WHAT THIS TASK INVOLVES:
Send back exactly the lines from the opening line of the records below through the one with "Task: Click the Faça o seu pedido tag".
────────
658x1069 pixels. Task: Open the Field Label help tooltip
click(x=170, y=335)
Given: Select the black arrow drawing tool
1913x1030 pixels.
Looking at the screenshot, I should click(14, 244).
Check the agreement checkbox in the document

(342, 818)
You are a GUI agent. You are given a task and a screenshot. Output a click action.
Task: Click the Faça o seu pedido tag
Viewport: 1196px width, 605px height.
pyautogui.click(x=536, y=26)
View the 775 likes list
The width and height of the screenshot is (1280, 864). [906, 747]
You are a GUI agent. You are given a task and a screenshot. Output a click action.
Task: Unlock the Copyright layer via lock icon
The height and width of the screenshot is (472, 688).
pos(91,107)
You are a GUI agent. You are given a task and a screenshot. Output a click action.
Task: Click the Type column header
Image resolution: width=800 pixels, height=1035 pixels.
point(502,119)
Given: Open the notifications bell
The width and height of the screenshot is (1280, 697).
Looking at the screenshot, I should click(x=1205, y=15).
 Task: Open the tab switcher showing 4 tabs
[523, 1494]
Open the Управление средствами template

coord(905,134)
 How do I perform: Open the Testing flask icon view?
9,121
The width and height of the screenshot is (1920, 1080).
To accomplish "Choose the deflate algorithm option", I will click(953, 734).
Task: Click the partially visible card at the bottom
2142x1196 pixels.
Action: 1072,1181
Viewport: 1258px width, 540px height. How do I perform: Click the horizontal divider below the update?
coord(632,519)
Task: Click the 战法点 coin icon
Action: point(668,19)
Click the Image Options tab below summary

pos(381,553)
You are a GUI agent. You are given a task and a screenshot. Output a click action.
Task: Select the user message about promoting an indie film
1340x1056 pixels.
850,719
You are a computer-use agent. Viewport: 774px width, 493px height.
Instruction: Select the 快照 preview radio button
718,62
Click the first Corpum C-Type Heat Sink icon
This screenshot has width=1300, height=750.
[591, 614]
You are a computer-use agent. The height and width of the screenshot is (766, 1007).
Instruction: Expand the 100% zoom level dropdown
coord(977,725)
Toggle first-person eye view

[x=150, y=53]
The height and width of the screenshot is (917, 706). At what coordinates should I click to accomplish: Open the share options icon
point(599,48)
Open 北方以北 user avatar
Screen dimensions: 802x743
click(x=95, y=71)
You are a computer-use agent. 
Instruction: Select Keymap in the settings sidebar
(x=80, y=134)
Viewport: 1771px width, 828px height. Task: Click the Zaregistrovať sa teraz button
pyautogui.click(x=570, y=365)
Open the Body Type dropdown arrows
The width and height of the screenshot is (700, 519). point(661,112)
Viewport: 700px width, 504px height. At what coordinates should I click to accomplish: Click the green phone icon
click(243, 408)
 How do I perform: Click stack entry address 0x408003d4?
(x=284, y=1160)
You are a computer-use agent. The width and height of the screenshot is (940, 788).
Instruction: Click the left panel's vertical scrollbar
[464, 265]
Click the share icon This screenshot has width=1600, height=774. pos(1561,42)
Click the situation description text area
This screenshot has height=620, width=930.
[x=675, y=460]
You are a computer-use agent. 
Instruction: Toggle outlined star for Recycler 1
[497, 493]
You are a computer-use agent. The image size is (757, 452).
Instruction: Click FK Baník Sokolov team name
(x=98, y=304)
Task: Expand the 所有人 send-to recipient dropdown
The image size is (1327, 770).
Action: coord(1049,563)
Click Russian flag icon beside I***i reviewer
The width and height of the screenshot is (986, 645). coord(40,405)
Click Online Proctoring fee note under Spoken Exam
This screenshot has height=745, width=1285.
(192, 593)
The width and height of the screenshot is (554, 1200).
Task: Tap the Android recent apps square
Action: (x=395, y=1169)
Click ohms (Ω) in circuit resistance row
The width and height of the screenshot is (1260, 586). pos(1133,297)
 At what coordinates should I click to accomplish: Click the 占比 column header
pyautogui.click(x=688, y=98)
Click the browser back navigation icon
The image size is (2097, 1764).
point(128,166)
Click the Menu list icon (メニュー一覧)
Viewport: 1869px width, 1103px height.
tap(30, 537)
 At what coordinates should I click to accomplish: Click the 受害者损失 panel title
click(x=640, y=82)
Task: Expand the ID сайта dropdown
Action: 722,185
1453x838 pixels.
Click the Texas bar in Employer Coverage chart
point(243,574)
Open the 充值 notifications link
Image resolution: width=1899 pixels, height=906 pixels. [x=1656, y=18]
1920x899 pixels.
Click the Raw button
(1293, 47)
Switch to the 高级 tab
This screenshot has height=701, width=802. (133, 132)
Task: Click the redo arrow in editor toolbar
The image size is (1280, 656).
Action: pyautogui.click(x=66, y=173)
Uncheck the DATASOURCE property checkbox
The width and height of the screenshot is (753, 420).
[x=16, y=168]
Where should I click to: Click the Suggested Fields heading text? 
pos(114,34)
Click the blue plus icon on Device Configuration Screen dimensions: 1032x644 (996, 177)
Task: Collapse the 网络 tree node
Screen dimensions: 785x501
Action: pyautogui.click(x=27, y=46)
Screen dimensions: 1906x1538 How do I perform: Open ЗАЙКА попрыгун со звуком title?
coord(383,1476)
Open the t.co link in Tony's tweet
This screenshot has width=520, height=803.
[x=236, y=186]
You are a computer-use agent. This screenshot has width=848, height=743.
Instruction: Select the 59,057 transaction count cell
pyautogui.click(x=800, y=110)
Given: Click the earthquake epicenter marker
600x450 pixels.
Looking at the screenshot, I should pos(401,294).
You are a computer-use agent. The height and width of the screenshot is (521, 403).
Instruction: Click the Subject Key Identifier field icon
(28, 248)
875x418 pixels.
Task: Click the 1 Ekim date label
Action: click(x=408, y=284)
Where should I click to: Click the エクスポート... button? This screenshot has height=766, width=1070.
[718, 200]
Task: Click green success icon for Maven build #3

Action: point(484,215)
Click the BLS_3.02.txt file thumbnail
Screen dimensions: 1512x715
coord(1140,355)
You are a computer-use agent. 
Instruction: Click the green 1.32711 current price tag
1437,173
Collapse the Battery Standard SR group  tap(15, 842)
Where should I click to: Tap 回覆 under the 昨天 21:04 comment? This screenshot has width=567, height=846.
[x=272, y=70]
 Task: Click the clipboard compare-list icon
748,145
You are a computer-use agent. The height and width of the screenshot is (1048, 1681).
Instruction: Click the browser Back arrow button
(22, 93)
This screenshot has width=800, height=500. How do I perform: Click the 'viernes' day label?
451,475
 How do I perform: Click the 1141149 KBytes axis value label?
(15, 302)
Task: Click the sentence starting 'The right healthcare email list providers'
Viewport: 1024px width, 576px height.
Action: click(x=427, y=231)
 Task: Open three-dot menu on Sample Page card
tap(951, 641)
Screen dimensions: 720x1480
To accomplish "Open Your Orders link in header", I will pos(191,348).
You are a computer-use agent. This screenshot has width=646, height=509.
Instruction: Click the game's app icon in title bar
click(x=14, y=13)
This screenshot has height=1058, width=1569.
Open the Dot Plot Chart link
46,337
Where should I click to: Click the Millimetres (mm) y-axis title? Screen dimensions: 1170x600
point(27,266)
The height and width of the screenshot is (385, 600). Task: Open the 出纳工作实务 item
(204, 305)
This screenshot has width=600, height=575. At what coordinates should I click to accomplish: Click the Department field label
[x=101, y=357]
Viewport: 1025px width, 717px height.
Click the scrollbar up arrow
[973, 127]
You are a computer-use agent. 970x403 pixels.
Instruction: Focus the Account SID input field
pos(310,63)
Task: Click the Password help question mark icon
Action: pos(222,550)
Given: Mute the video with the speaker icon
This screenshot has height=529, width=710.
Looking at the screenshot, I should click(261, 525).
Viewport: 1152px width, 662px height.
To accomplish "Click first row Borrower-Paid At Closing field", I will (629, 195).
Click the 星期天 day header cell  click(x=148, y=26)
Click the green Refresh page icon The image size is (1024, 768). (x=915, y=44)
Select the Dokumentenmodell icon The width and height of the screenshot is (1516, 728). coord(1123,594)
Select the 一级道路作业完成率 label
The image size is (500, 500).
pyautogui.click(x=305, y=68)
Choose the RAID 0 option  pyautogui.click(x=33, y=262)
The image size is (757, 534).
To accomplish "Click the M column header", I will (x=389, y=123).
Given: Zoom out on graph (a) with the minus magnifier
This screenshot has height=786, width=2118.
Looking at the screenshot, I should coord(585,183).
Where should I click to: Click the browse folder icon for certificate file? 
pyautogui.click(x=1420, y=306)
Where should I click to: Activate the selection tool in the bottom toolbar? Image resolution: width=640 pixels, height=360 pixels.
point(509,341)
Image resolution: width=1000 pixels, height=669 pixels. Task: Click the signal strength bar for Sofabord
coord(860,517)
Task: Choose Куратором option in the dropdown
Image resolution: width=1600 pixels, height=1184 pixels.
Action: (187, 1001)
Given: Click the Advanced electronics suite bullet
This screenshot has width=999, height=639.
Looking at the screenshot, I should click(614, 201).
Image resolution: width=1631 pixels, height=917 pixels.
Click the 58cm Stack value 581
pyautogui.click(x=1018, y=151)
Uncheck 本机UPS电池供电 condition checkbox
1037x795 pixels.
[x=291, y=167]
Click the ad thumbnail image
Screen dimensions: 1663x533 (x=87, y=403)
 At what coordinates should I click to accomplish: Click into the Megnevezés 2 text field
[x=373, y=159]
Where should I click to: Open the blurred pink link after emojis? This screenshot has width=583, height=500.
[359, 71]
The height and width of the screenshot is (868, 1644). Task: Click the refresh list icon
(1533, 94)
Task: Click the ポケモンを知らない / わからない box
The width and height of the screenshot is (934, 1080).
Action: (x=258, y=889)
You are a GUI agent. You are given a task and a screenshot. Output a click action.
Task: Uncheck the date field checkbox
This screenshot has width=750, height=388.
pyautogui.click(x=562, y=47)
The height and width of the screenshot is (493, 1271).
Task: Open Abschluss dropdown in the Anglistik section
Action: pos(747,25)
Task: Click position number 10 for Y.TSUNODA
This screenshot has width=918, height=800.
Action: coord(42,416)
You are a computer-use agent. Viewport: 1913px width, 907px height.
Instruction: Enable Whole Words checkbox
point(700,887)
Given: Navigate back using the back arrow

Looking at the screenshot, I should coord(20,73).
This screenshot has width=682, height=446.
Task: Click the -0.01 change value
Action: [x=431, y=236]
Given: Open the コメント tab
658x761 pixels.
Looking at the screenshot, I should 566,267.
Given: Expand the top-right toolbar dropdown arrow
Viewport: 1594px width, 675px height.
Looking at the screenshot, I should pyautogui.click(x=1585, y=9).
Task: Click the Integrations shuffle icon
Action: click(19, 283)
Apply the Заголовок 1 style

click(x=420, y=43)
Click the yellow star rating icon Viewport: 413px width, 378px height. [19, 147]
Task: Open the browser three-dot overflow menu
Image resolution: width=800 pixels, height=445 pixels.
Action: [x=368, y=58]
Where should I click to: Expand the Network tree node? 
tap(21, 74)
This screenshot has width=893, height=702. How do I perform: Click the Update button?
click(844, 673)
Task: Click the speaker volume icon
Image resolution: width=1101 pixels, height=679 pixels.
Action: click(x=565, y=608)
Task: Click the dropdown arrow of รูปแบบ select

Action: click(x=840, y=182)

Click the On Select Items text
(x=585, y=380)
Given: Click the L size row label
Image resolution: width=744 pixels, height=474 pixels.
────────
WRITTEN ANSWER:
658x1069 pixels. Task: Open the Field Label help tooltip
click(x=170, y=335)
Given: Select the black arrow drawing tool
1913x1030 pixels.
Looking at the screenshot, I should click(14, 244).
Check the agreement checkbox in the document

(342, 818)
You are a GUI agent. You are given a task and a screenshot. Output a click action.
Task: Click the Faça o seu pedido tag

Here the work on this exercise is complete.